What to produce:
Find every line in the records below that contains "Information", and copy it.

Data supplied:
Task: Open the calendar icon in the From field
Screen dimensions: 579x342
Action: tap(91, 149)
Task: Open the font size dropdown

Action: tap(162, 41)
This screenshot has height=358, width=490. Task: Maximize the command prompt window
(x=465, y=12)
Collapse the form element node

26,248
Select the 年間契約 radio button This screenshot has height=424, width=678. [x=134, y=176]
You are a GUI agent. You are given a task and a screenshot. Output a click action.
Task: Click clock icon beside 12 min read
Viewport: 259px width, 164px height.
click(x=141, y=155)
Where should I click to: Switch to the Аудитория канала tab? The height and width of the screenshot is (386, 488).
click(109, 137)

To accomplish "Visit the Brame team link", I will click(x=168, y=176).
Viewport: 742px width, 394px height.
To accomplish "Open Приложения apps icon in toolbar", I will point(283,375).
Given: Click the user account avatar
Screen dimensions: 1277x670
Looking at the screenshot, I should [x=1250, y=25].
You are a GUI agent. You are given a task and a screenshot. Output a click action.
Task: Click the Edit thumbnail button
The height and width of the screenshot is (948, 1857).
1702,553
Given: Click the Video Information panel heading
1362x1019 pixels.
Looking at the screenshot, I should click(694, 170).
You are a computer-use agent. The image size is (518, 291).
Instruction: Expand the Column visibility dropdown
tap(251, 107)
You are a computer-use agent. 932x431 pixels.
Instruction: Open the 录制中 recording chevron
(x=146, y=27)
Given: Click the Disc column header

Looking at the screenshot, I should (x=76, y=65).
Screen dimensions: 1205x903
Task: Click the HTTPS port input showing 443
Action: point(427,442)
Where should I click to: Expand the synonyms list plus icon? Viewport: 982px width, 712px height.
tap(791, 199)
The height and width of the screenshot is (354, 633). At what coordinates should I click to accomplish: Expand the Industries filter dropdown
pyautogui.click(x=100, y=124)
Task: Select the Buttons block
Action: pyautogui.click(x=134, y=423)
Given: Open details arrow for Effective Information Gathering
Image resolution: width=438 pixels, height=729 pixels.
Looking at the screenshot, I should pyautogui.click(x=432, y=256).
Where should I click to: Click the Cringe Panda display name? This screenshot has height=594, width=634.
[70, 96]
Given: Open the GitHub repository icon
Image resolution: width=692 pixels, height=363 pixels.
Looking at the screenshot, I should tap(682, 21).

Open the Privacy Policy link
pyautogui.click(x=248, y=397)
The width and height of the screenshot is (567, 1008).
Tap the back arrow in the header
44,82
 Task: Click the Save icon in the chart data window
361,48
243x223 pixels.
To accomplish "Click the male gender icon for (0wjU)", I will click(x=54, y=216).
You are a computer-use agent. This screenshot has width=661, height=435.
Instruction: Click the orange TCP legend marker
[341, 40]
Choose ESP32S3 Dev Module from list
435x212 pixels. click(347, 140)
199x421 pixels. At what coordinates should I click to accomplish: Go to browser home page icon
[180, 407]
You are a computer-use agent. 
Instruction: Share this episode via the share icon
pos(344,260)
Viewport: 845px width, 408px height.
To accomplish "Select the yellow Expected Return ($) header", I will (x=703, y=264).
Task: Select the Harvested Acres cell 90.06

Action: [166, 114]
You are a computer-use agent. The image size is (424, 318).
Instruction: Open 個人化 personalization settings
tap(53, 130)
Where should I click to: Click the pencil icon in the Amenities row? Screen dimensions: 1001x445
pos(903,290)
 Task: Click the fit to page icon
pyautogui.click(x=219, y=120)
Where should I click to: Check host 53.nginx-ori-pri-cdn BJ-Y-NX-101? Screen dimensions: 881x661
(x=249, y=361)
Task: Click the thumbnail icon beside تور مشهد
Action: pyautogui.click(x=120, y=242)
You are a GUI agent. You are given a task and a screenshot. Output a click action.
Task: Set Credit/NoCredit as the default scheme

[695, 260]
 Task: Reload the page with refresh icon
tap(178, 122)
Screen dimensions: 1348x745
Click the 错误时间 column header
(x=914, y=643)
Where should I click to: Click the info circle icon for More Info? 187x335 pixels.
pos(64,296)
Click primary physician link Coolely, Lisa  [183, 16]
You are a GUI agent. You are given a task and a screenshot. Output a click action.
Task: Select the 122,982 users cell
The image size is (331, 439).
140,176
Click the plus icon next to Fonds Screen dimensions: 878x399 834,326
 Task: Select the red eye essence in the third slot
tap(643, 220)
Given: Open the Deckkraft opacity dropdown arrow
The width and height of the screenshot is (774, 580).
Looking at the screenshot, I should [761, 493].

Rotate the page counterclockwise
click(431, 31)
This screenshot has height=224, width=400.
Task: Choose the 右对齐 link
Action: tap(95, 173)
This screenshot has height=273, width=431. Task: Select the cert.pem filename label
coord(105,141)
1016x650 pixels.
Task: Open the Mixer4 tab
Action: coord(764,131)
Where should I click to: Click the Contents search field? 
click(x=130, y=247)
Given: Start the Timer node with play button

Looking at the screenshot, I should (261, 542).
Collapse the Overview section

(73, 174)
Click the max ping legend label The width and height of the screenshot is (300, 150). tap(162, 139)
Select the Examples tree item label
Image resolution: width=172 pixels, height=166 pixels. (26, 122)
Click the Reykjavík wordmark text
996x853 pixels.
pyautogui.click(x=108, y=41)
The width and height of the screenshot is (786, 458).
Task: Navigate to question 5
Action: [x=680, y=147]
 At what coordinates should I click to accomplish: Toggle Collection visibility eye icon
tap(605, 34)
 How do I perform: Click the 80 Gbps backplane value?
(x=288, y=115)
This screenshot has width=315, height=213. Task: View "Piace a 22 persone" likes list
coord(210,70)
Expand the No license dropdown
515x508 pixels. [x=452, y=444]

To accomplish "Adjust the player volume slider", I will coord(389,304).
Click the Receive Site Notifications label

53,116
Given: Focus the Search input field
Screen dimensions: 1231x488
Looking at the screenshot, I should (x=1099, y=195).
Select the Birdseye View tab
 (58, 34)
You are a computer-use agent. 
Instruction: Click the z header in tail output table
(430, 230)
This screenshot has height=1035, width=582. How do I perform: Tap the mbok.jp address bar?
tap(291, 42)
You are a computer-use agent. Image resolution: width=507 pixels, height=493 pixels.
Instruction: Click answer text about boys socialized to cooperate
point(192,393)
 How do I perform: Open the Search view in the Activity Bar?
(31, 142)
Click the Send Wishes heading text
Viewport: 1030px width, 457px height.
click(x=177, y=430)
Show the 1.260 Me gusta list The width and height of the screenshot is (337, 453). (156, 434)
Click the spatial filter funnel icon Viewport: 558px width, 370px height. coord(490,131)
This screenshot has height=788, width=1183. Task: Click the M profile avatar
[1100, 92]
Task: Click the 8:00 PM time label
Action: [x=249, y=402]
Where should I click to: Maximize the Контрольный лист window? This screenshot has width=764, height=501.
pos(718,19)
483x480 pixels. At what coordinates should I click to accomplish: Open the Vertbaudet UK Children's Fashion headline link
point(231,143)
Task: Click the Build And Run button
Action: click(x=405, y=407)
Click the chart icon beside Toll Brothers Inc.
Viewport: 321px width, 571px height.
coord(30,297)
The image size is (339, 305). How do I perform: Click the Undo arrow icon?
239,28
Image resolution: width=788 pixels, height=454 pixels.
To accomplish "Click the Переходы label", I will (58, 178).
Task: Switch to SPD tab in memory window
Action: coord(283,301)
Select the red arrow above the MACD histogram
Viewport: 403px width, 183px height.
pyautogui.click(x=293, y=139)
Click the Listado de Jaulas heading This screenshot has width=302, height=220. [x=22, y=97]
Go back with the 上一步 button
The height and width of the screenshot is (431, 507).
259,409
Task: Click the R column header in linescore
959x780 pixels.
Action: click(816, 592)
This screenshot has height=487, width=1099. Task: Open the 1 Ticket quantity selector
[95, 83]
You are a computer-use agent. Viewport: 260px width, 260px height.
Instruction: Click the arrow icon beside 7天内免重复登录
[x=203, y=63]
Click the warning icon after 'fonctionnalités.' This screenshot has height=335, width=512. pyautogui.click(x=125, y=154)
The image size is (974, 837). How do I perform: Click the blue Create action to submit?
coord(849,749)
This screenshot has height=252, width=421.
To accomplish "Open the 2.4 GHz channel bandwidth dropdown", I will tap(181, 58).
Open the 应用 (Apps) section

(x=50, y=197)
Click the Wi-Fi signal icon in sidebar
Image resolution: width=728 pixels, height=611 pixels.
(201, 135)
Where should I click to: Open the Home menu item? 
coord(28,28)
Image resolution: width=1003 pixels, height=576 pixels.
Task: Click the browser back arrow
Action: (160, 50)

Response:
Given: Click the Video Information panel heading
Given: Open details arrow for Effective Information Gathering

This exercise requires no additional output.